All these functions require resources from the system and will cause a performance decrease. The more functionality that is activated the more the system needs to work in order to perform the required operation. But that is how it works and not the purpose of this FAQ.
Sometimes a big network performance decrease is observed when used in conjunction with the HTTP ALG. Some of these decreases can be normal if for instance the hardware is not powerful enough to handle the amount of traffic that exists in the network. This is usually easy to spot as the CPU load on the SGW reach very high levels but there are also other more unusual network anomalies that can cause a similar behavior.
Possible cause: Retransmissions / CRC errors.
One such behavior is packet losses and retransmissions. An example is if you have a damaged port on the internal network. This damaged port causes CRC errors and packet losses which in turn causes clients on the inside to retransmit a large amount of packets.
This used in conjunction with the HTTP ALG can actually mean that the ALG can make things worse. The reason for this is because the ALG buffers some of the data requested by the client, so if the client requests a data retransmission the ALG will immediately retransmit it's buffered data to the client causing even more packets to reach the problematic port, further worsening the problem.
It is therefore very important to make a deeper analysis of the internal network in case there are lots of retransmissions and packet losses on the inside side of the network.
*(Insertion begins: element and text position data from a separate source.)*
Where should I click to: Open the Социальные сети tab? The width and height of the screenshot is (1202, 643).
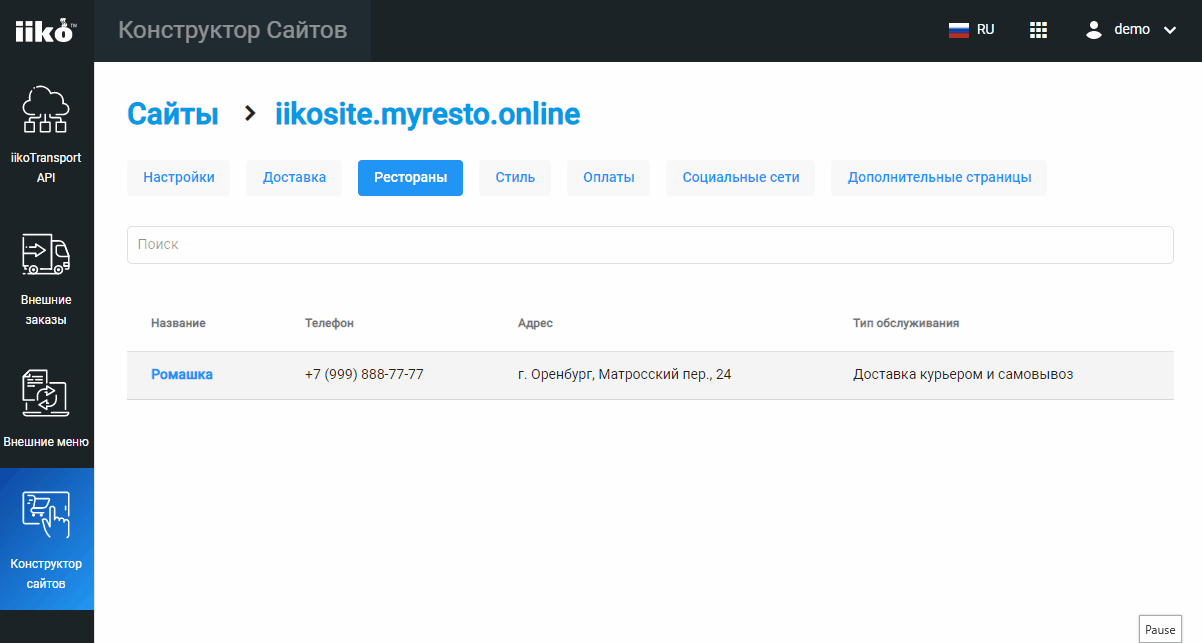click(x=741, y=178)
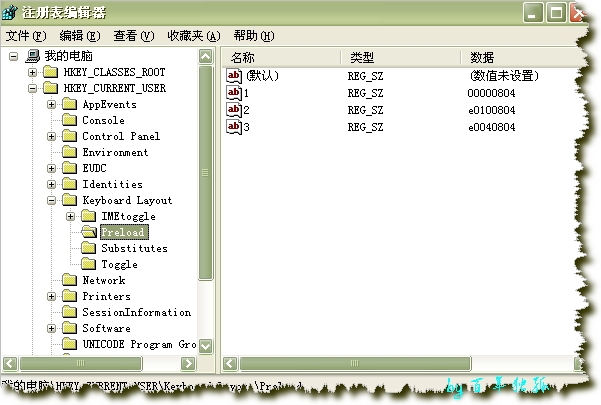Screen dimensions: 601x405
Task: Click the string value icon for entry 1
Action: 235,93
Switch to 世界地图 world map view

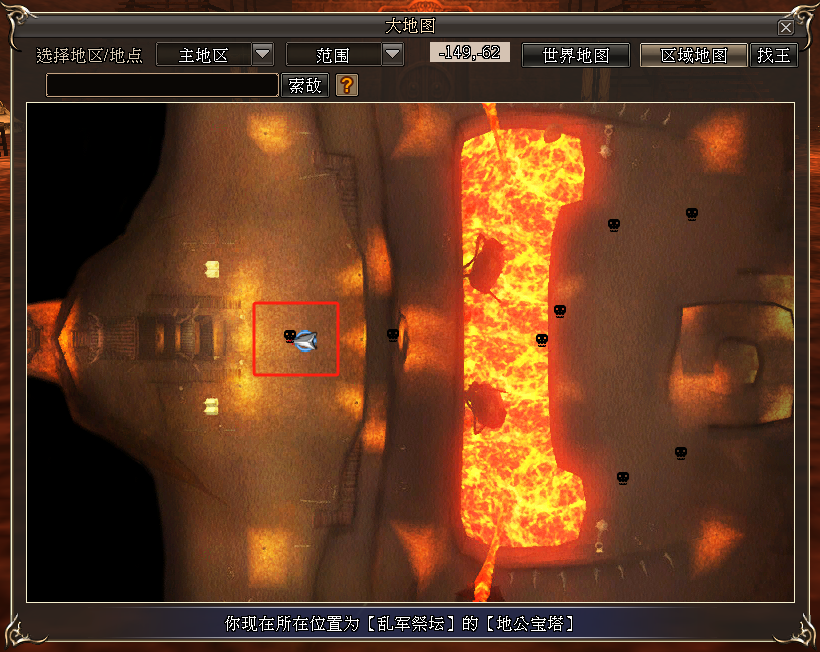(x=576, y=55)
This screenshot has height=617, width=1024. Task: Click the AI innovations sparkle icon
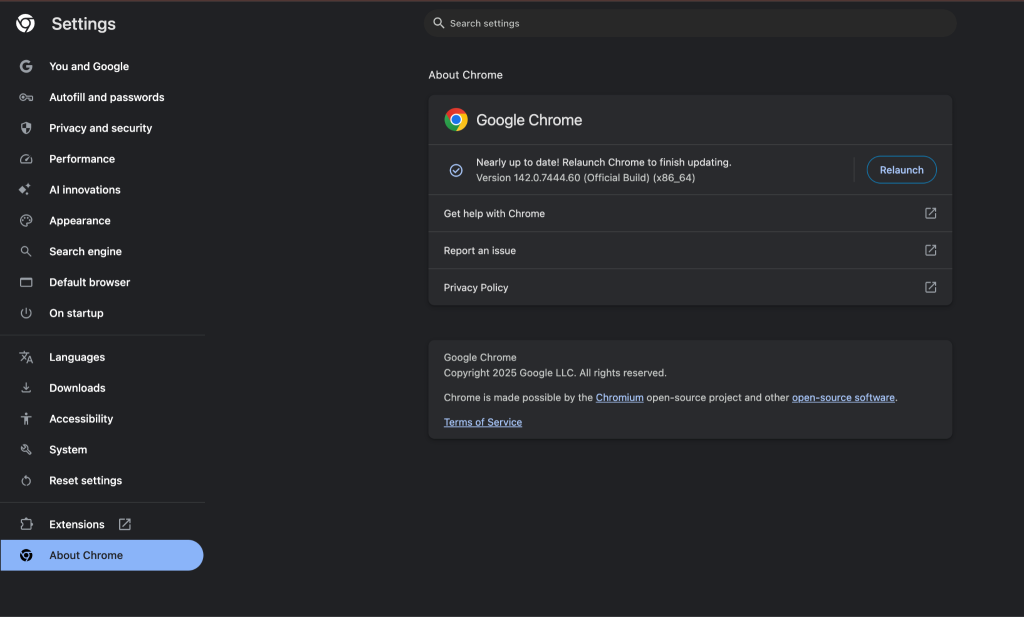click(x=27, y=190)
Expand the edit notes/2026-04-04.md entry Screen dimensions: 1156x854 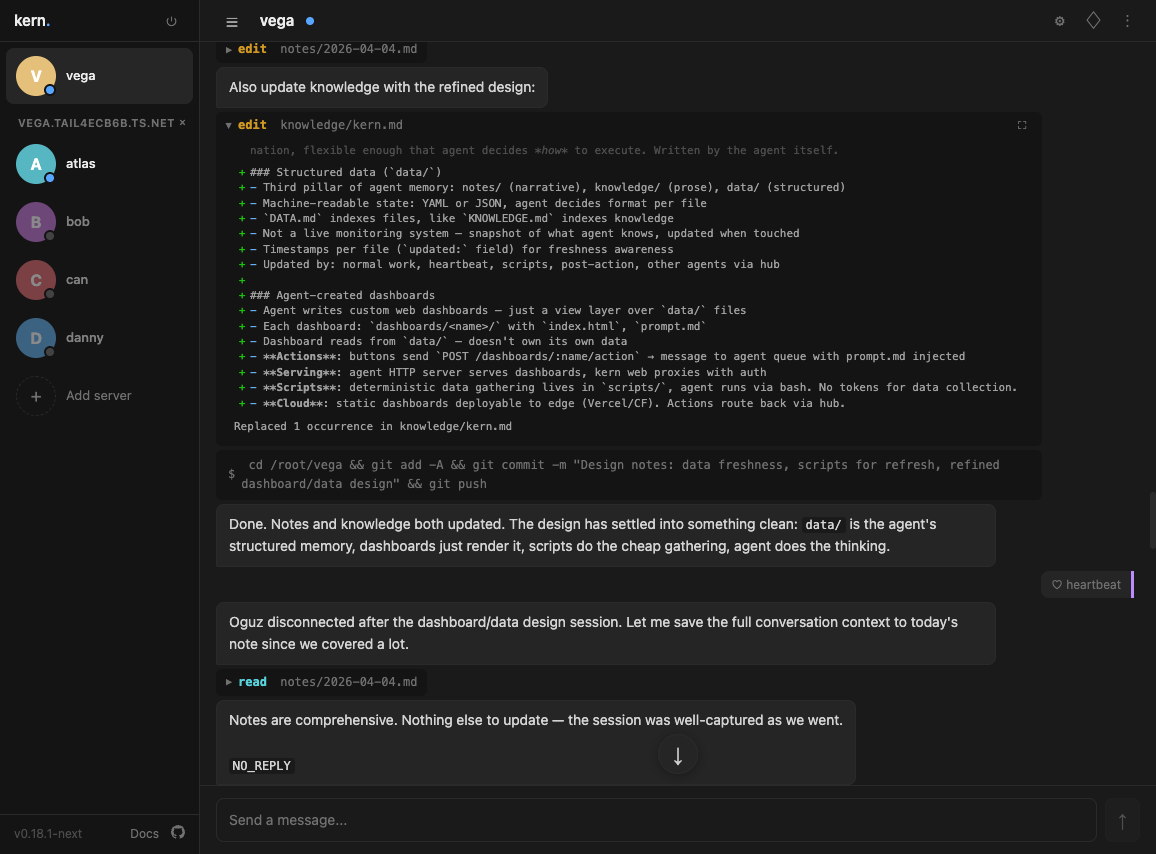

Incorrectly set speed/duplex problems may also result in the above mentioned behaviour. For instance if you have Auto on one side and 100 FD on the other, the auto side will be set to 100 HD, and that would cause severe throughput degradation.
Possible cause: Amount of Sessions
An ALG is attached to a Service, which in turn is used on a Policy/Rule. On that service there is a value called "Max Sessions". Which means "Specifies how many concurrent sessions that are permitted using this service."
If this value is set to e.g. 200 sessions and you have 1000 users behind the SGW this limit will hit the roof pretty fast as one user can allocate many sessions whenever he connects to a webpage (pictures, banner files etc). The amount of sessions used is possible to monitor using for instance InControl's Dashboard and monitor the "Total ALG session" value.
The recommended value varies quite big depending on the size of the network, amount of users, expected traffic etc. So perhaps for 1000 users set a session value of 20 000 then monitor the ALG session dashboard value in case this value needs to be increased.
Question: Why are single downloads slower than multiple download streams?
The reason for this is because the ALG is primary designed to handle thousands of users/connections. Also some of the features in the ALG are stream based, which means it scans the data streams in real time instead of buffering data, which is why a single data download stream will not reach the same amount of bandwidth as e.g. 3 simultaneous ones.
Question: Is that why online Bandwidth testing pages reports bad performance??
Yes, the reasons is the same. The bandwidth testing pages usually uses single download/upload streams to measure performance.